WORK REQUEST: Write out the data exactly, every line included.

◇ ◇ ◇ ◇ ◇ ◇ ◇

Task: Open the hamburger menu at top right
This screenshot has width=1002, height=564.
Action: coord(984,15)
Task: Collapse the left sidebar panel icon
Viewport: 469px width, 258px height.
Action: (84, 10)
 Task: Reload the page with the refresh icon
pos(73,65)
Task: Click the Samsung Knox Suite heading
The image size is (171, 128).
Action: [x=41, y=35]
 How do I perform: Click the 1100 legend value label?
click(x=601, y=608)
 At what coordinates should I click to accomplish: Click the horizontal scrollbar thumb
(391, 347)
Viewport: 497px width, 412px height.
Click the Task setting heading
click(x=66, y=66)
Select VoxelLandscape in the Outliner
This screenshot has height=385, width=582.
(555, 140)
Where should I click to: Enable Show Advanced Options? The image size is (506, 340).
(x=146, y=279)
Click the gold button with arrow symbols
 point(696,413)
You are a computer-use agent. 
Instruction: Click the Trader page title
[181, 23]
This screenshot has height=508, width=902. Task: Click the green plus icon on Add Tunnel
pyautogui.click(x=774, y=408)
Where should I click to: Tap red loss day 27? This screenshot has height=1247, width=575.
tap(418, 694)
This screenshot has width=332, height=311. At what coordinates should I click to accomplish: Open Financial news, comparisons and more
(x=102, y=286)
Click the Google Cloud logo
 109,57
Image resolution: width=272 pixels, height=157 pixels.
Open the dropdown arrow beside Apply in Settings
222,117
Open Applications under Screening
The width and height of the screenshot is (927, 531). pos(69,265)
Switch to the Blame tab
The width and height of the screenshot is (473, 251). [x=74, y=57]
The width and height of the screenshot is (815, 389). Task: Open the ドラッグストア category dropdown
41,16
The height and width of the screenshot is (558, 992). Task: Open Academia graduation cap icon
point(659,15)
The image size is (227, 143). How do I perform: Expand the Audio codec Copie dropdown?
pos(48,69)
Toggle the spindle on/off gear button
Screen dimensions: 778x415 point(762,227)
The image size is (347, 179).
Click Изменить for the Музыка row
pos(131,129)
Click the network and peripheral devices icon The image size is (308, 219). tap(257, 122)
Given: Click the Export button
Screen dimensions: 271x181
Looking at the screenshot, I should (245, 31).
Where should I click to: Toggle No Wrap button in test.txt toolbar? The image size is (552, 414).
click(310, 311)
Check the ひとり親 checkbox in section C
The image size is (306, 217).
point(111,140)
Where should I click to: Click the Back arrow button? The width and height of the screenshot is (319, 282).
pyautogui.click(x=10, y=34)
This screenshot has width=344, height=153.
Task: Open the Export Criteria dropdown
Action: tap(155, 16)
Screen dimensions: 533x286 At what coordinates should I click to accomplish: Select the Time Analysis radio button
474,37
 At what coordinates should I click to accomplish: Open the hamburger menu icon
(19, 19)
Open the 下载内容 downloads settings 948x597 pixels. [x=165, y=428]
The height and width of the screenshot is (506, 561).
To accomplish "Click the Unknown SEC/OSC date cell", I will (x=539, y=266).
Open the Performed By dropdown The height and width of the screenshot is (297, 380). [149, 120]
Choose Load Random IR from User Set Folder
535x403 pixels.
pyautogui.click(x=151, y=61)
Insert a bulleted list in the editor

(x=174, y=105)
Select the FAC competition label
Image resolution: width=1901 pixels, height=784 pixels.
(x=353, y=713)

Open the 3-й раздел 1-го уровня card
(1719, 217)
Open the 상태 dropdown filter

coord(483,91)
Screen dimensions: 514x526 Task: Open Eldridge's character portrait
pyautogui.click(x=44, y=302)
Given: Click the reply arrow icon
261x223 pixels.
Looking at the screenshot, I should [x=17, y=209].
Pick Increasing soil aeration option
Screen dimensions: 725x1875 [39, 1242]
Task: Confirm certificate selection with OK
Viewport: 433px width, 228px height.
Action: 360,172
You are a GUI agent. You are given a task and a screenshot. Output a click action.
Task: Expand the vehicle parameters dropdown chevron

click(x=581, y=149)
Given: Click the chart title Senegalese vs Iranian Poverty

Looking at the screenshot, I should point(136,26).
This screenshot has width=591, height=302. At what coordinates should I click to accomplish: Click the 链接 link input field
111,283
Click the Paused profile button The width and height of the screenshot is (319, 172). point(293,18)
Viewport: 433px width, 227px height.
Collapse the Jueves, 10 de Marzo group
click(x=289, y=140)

◇ ◇ ◇ ◇ ◇ ◇ ◇

FINAL ANSWER:
Task: Open the hamburger menu at top right
This screenshot has width=1002, height=564.
Action: coord(984,15)
Task: Collapse the left sidebar panel icon
Viewport: 469px width, 258px height.
Action: (84, 10)
 Task: Reload the page with the refresh icon
pos(73,65)
Task: Click the Samsung Knox Suite heading
The image size is (171, 128).
Action: [x=41, y=35]
 How do I perform: Click the 1100 legend value label?
click(x=601, y=608)
 At what coordinates should I click to accomplish: Click the horizontal scrollbar thumb
(391, 347)
Viewport: 497px width, 412px height.
Click the Task setting heading
click(x=66, y=66)
Select VoxelLandscape in the Outliner
This screenshot has height=385, width=582.
(555, 140)
Where should I click to: Enable Show Advanced Options? The image size is (506, 340).
(x=146, y=279)
Click the gold button with arrow symbols
 point(696,413)
You are a computer-use agent. 
Instruction: Click the Trader page title
[181, 23]
This screenshot has height=508, width=902. Task: Click the green plus icon on Add Tunnel
pyautogui.click(x=774, y=408)
Where should I click to: Tap red loss day 27? This screenshot has height=1247, width=575.
tap(418, 694)
This screenshot has width=332, height=311. At what coordinates should I click to accomplish: Open Financial news, comparisons and more
(x=102, y=286)
Click the Google Cloud logo
 109,57
Image resolution: width=272 pixels, height=157 pixels.
Open the dropdown arrow beside Apply in Settings
222,117
Open Applications under Screening
The width and height of the screenshot is (927, 531). pos(69,265)
Switch to the Blame tab
The width and height of the screenshot is (473, 251). [x=74, y=57]
The width and height of the screenshot is (815, 389). Task: Open the ドラッグストア category dropdown
41,16
The height and width of the screenshot is (558, 992). Task: Open Academia graduation cap icon
point(659,15)
The image size is (227, 143). How do I perform: Expand the Audio codec Copie dropdown?
pos(48,69)
Toggle the spindle on/off gear button
Screen dimensions: 778x415 point(762,227)
The image size is (347, 179).
Click Изменить for the Музыка row
pos(131,129)
Click the network and peripheral devices icon The image size is (308, 219). tap(257, 122)
Given: Click the Export button
Screen dimensions: 271x181
Looking at the screenshot, I should (245, 31).
Where should I click to: Toggle No Wrap button in test.txt toolbar? The image size is (552, 414).
click(310, 311)
Check the ひとり親 checkbox in section C
The image size is (306, 217).
point(111,140)
Where should I click to: Click the Back arrow button? The width and height of the screenshot is (319, 282).
pyautogui.click(x=10, y=34)
This screenshot has width=344, height=153.
Task: Open the Export Criteria dropdown
Action: tap(155, 16)
Screen dimensions: 533x286 At what coordinates should I click to accomplish: Select the Time Analysis radio button
474,37
 At what coordinates should I click to accomplish: Open the hamburger menu icon
(19, 19)
Open the 下载内容 downloads settings 948x597 pixels. [x=165, y=428]
The height and width of the screenshot is (506, 561).
To accomplish "Click the Unknown SEC/OSC date cell", I will (x=539, y=266).
Open the Performed By dropdown The height and width of the screenshot is (297, 380). [149, 120]
Choose Load Random IR from User Set Folder
535x403 pixels.
pyautogui.click(x=151, y=61)
Insert a bulleted list in the editor

(x=174, y=105)
Select the FAC competition label
Image resolution: width=1901 pixels, height=784 pixels.
(x=353, y=713)

Open the 3-й раздел 1-го уровня card
(1719, 217)
Open the 상태 dropdown filter

coord(483,91)
Screen dimensions: 514x526 Task: Open Eldridge's character portrait
pyautogui.click(x=44, y=302)
Given: Click the reply arrow icon
261x223 pixels.
Looking at the screenshot, I should [x=17, y=209].
Pick Increasing soil aeration option
Screen dimensions: 725x1875 [39, 1242]
Task: Confirm certificate selection with OK
Viewport: 433px width, 228px height.
Action: 360,172
You are a GUI agent. You are given a task and a screenshot. Output a click action.
Task: Expand the vehicle parameters dropdown chevron

click(x=581, y=149)
Given: Click the chart title Senegalese vs Iranian Poverty

Looking at the screenshot, I should point(136,26).
This screenshot has width=591, height=302. At what coordinates should I click to accomplish: Click the 链接 link input field
111,283
Click the Paused profile button The width and height of the screenshot is (319, 172). point(293,18)
Viewport: 433px width, 227px height.
Collapse the Jueves, 10 de Marzo group
click(x=289, y=140)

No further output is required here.